Martina Herrmann ist Ärztin, aber leben kann sie von ihrem Beruf nicht

ANDREAS STREIM

POTSDAM – Die bunten Illustrierten mussten weichen. Auf dem niedrigen Tisch im Wartezimmer der Praxis von Martina Herrmann in der Potsdamer Waldstadt liegen nun fein säuberlich gestapelte Kopien von MAZ-Artikeln. „Die ersten Ärzte geben auf“, ist da zu lesen und „Ärzte in Forst machen Praxis zu“. Die Fachärztin für Innere Medizin will ihre Patienten informieren, was los ist im Gesundheitssystem – zumindest die, die noch kommen dürfen. Derzeit behandele sie nur „akute Fälle“, erklärt Martina Herrmann, weil sie angesichts der Honorarsituation ihre Praxis nicht mehr halten könne. „Ich bin pleite“, sagt die 49-Jährige knapp.

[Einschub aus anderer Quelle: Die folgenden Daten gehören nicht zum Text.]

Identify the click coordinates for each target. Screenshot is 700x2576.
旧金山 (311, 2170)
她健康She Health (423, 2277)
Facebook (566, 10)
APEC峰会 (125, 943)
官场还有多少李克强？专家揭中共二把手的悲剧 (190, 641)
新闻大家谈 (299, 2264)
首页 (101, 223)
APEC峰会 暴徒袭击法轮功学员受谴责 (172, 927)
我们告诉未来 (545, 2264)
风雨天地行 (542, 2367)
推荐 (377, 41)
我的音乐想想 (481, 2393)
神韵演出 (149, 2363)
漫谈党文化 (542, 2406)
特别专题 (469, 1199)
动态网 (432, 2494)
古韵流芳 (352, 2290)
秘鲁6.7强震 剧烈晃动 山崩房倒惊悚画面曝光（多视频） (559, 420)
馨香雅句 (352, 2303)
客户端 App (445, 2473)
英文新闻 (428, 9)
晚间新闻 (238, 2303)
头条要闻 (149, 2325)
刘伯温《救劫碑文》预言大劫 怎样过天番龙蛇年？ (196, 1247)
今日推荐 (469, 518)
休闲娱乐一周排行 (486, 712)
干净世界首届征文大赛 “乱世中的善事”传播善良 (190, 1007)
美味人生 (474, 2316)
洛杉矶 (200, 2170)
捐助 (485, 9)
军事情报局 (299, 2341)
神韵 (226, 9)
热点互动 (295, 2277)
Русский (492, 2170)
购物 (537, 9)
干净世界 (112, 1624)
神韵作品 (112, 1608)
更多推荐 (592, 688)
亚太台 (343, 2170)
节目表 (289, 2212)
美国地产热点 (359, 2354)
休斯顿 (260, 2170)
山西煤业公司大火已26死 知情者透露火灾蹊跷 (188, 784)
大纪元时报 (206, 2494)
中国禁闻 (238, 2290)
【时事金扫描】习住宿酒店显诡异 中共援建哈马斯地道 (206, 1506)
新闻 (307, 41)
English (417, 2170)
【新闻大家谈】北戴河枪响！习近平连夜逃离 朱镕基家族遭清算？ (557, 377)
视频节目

Jammern auf hohem Niveau, sagen Politiker gerne zu solchen Äußerungen. Martina Herrmann hat sich deshalb vom Steuerberater ihre finanzielle Lage aufschlüsseln lassen. Von April bis Juni hat sie 35 800 Euro Honorar für ihre ärztlichen Leistungen zugesprochen bekommen. Davon kassierte die Kassenärztliche Vereinigung (KV), die das Geld der Krankenkassen verteilt, 3,5 Prozent Gebühren. Den 34 500 Euro Einnahmen im Quartal stehen 35 400 Euro fixe Ausgaben gegenüber, etwa für Steuern, die zwei angestellten Schwestern mit je 30 Wochenstunden, Miete, Labor- und Praxiskosten, Kfz-Leasing, Krankenkasse und eine Rechtschutzversicherung. „Das heißt, ich muss knapp 1000 Euro mitbringen, damit ich hier überhaupt arbeiten darf“, sagt Martina Herrmann. So hatte sie sich das nicht vorgestellt, als sie sich am 1. April 1991 in der Waldstadt niederließ.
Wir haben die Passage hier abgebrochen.